* Data shown

>>>

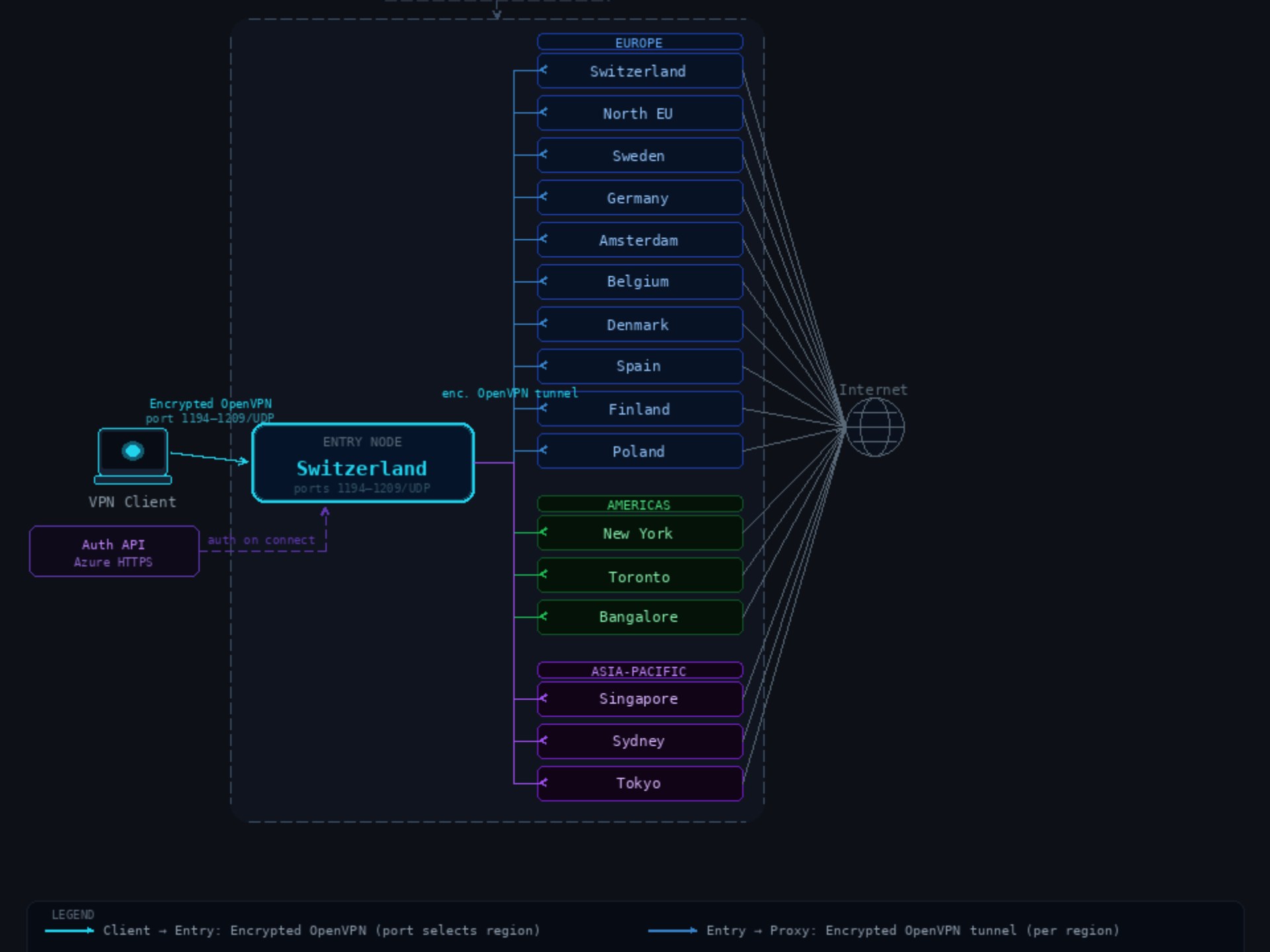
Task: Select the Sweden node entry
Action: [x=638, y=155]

<<<
>>>

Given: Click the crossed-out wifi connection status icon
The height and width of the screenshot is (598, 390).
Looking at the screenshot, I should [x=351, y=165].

<<<
>>>

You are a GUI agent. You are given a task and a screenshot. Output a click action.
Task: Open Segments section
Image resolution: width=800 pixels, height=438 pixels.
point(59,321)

<<<

* Exercise requirements
Return the data lines unchanged, beginning at the line that contains "You are a GUI" and stopping after the line that contains "point(59,321)".

* Expected answer
You are a GUI agent. You are given a task and a screenshot. Output a click action.
Task: Open Segments section
Image resolution: width=800 pixels, height=438 pixels.
point(59,321)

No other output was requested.